INPUT FOR THIS TASK:
▬▬▬
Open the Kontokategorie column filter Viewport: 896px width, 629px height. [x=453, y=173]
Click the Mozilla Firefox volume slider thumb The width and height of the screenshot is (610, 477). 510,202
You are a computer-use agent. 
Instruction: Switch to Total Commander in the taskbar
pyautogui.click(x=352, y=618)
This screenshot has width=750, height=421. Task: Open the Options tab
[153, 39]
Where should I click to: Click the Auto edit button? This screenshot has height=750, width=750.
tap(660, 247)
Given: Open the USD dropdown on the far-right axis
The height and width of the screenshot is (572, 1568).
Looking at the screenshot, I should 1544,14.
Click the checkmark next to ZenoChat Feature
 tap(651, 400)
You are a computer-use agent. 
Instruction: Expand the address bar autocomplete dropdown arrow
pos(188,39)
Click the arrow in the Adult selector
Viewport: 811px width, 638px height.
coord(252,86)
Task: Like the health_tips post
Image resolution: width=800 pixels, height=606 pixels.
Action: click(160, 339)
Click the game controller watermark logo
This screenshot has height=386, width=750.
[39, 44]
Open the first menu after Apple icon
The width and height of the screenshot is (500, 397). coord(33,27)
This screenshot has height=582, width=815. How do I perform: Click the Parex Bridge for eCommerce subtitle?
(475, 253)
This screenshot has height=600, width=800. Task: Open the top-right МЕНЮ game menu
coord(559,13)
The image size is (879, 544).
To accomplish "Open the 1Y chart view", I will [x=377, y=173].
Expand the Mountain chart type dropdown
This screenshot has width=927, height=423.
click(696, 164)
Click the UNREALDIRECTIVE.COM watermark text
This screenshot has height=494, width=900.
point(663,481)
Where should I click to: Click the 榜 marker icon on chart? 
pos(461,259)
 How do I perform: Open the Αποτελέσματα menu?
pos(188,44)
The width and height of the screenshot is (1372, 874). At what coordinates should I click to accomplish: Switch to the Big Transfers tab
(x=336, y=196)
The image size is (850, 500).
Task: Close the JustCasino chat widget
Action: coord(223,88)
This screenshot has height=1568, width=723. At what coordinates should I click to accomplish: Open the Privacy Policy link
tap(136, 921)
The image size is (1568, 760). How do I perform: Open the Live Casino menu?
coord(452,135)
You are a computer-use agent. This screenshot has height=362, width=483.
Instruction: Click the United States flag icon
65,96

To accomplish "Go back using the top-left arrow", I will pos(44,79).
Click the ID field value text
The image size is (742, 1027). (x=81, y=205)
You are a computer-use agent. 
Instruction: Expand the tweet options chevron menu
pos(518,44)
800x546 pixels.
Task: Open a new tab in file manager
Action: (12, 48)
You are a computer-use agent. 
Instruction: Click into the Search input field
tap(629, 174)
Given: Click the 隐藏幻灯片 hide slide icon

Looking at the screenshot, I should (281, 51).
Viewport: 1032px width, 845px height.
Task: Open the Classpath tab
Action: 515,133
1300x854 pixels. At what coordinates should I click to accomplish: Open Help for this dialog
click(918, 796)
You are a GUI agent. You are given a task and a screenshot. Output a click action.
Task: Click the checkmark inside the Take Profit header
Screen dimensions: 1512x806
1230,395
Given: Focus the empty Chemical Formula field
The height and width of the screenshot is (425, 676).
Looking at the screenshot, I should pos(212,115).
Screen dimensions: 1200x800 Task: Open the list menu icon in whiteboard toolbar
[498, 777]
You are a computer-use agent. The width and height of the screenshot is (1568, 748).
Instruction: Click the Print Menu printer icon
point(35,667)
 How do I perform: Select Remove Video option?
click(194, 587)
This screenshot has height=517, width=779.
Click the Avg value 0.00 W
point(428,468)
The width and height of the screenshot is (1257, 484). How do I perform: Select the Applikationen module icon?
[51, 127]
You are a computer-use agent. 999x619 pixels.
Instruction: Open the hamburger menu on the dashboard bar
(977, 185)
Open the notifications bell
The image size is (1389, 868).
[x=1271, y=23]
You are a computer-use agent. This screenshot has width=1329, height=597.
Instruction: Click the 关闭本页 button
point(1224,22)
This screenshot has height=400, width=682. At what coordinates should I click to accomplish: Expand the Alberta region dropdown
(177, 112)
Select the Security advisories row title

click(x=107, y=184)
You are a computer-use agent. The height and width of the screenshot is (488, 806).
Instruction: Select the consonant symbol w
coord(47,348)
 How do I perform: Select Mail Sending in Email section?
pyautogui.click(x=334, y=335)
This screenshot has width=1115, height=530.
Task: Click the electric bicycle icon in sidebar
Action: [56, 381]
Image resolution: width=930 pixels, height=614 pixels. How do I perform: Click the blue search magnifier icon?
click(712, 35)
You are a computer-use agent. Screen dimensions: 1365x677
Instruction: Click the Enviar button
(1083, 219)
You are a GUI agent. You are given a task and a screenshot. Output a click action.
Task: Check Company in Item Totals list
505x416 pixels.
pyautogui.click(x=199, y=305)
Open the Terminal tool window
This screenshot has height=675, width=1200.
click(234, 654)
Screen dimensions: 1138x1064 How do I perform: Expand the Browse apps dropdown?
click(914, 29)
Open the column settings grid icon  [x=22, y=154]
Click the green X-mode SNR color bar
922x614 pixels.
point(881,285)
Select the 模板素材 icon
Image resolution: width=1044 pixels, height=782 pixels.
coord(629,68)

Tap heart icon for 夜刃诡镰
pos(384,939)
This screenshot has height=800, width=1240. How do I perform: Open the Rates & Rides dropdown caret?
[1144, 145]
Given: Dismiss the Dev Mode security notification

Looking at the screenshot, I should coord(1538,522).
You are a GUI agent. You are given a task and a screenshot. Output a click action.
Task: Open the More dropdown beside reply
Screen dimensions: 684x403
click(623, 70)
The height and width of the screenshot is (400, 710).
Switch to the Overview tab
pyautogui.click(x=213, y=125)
▬▬▬
Extract all lines of the records above that include "computer".

ANSWER SPACE:
You are a computer-use agent. 
You are a computer-use agent. 
You are a computer-use agent. This screenshot has height=362, width=483.
You are a computer-use agent. 
You are a computer-use agent. 
You are a computer-use agent. The width and height of the screenshot is (1568, 748).
You are a computer-use agent. 999x619 pixels.
You are a computer-use agent. This screenshot has width=1329, height=597.
You are a computer-use agent. The height and width of the screenshot is (488, 806).
You are a computer-use agent. Screen dimensions: 1365x677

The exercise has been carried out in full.